August 6, 2021

Milton Moses Ginsberg, 85, Unconventional Filmmaker, Dies

Mr. Ginsberg’s disappointment at the response to his features was eased somewhat when the Museum of Modern Art screened “Coming Apart” in 1998. But he was still too pained by its reception nearly 30 years before to watch it; he did not enter the theater until it ended, when he spoke to the audience. MoMA has shown it a few times since.

“It was like nothing I’d ever seen,” Laurence Kardish, the former longtime senior curator of MoMA’s film department, who had seen “Coming Apart” during its original release, said by phone. “It was very explicit and very raw and struck me as an essential New York film, showing a New Yorker’s enthusiasm for self-examination.”
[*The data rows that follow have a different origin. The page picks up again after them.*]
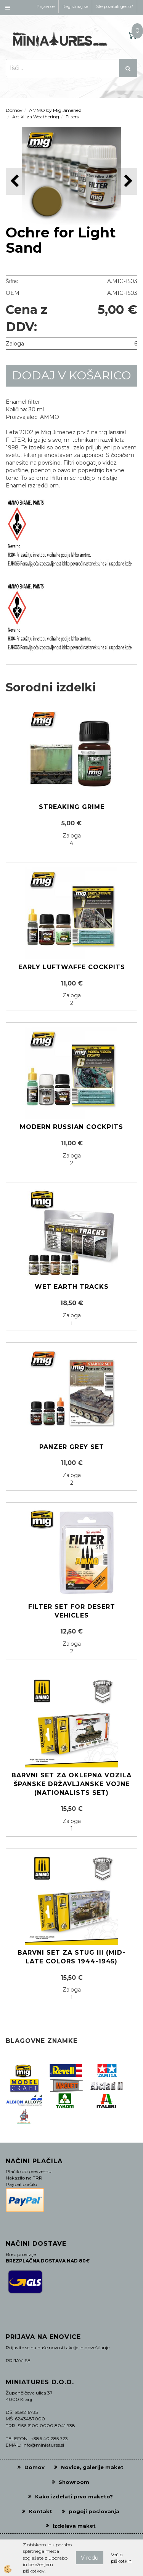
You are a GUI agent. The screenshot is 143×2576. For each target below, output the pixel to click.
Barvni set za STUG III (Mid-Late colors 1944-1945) (71, 1957)
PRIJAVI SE (18, 2360)
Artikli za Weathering (35, 116)
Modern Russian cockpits (71, 1126)
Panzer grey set (71, 1446)
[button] (127, 181)
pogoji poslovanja (94, 2511)
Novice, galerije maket (92, 2467)
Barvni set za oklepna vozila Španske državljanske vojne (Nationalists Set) (71, 1784)
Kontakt (40, 2511)
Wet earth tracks (72, 1286)
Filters (72, 116)
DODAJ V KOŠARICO (71, 375)
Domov (14, 110)
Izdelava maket (74, 2526)
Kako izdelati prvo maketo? (74, 2496)
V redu (89, 2557)
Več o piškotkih (121, 2558)
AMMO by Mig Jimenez (55, 110)
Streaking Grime (71, 806)
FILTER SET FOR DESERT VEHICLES (71, 1611)
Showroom (74, 2482)
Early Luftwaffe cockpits (71, 967)
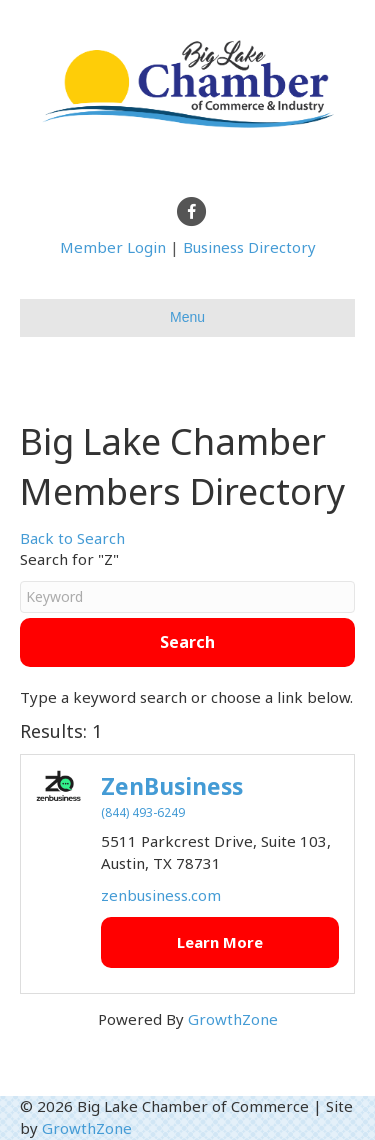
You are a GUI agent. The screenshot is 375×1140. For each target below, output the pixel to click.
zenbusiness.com (161, 895)
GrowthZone (233, 1019)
When “Coming Apart” was released on video in 2000, an article in The Chicago Tribune called it “stylistically audacious.” And in 2011, the Brooklyn Academy of Music screened both of Mr. Ginsberg’s films. After its associate curator, Jacob Perlin, moved to Metrograph, the repertory theater on the Lower East Side, where he is now the artistic and programming director, he held a 50th-anniversary screening of “Coming Apart” in 2019. Restorations of both of Mr. Ginsberg’s movies have been completed by the film company Kino Lorber.

The belated acceptance of his films offered some redemption to Mr. Ginsberg.

“In 2011, Milton said that he’s had two afterlives,” Mr. Perlin, who became friends with Mr. Ginsberg, said by phone. “When MoMA showed ‘Coming Apart,’ and 2011, when I showed both his films.”